Carla’s story provides valuable insight into the challenges of supporting a transgender child in an unprepared society.

Take us back to the start, when Ella shared her gender with you. What was the initial reaction in your family?

It was a big change for Ella, but the rest of us had a tough path to navigate as well. My family is blended, and we struggle with mental health and addictions. Ella is also autistic, and she came out while we were renovating our house. (Laughs) All of these things collided at once! How and when do you tell the siblings? What about the extended family? Can you even “officially” change gender? How do you deal with negative reactions? Thankfully we had a lot of support. We knew that not everyone would adapt at the same speed, so we allowed for that. We did NOT allow room for people to be disrespectful. Anything less than full acceptance was not good enough. There’s too much hate in the world to have it in your house.

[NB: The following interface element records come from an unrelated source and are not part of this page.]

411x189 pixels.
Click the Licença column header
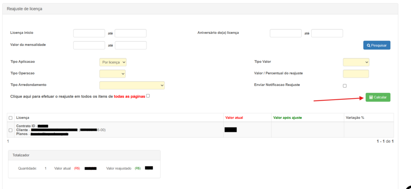23,117
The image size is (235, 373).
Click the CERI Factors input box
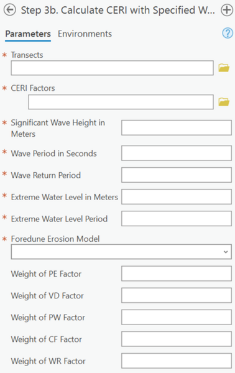pyautogui.click(x=121, y=102)
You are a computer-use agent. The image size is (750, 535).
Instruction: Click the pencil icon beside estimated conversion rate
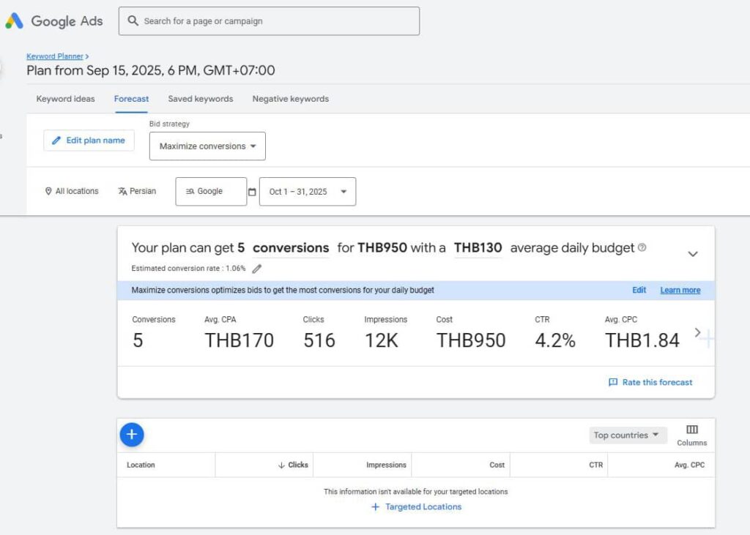point(256,269)
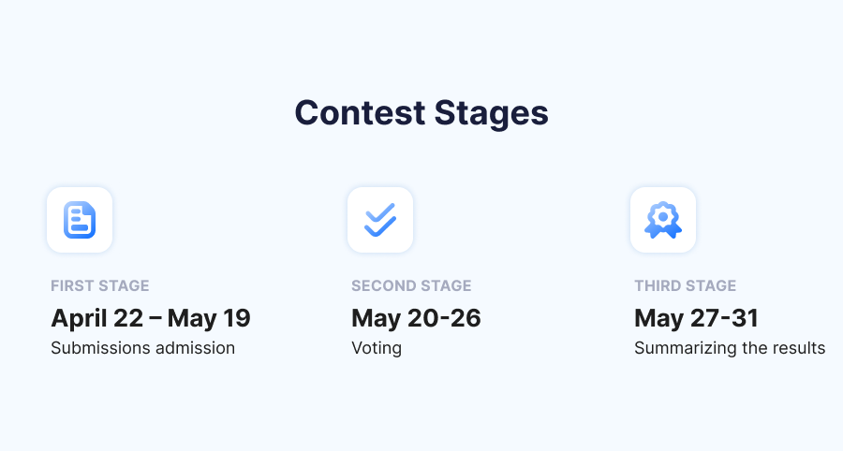Click the award ribbon icon for Third Stage
This screenshot has height=451, width=843.
coord(663,220)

Sounds like Ella received a lot of support at home. What about the outside world?

Most of the challenges we had are when we hit systems that weren’t ready for a person in transition. Teachers kept outing Ella in classrooms. They weren’t doing it maliciously – it happened because we couldn’t change her name in the education system until we had a legal name change. At the time, Ella wasn’t ready to have all of her classmates know. She’s open about her transition now, but at the time it was painfully difficult. Ella refers to it as “bracing for impact”. She knows that there will be challenges with school, the health care system, vital statistics, and many others. It was a matter of being proactive and tackling one thing at a time.

It’s not uncommon to know someone in transition. The younger generation is much more comfortable with the concept of gender being a spectrum rather than binary, and fluid rather than fixed. We can learn so much from them!

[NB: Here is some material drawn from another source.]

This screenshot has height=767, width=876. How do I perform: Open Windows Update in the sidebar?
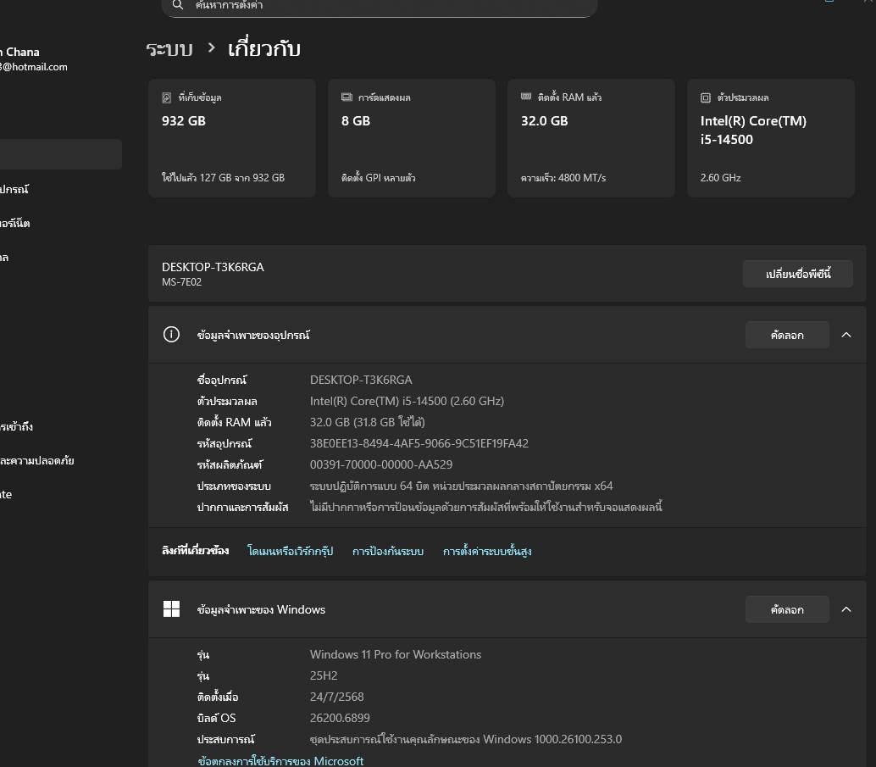point(7,494)
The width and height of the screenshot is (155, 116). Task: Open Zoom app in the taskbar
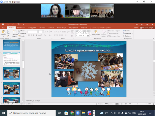pyautogui.click(x=78, y=113)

Tell us about the experience of writing your book, Uncommon Girls.

I’m not a writer; I would say I’m more of a storyteller. This felt like a story that needed to be told. It’s a book about parenting, and parenting through some hard stuff. Life doesn’t stop because one of your children is transitioning. I still needed to get my other kid to hockey, still needed to buy groceries, and to nurse the baby.

The process took about five years. I wrote most of it on the bus ride to and from St. Albert to NorQuest! The book is authentically messy. I’m not ashamed of the stigmas – I’m more about keeping it real.

It’s written in kind of a blog style, so there’s lots of verbatim conversations and text messages included. At one point, I was ordering items from cross-dressing websites, a pellet gun for my son, and onesies for my new baby. You know how Amazon makes suggestions for what you might want to buy next? I get some seriously crazy items showing up in that list now! (Laughs) Looking back, a lot of this was genuinely funny. There’s a lot of humour in those pages.

The goal was to spark conversation and plant seeds. I wrote from my perspective as a mother and shared what happened in our family. What if this was your child or grandchild? Or a student in your class? What would you do? My hope is that people who read the book will benefit from our experiences.

If you had to distill your experience down to a short message, what do you want people to know?

It’s been proven that love and support from family is the single biggest determinant of health and wellness for people who are transgender and gender diverse. When it arrives in your own family, embrace the mess – how could something so important not be messy?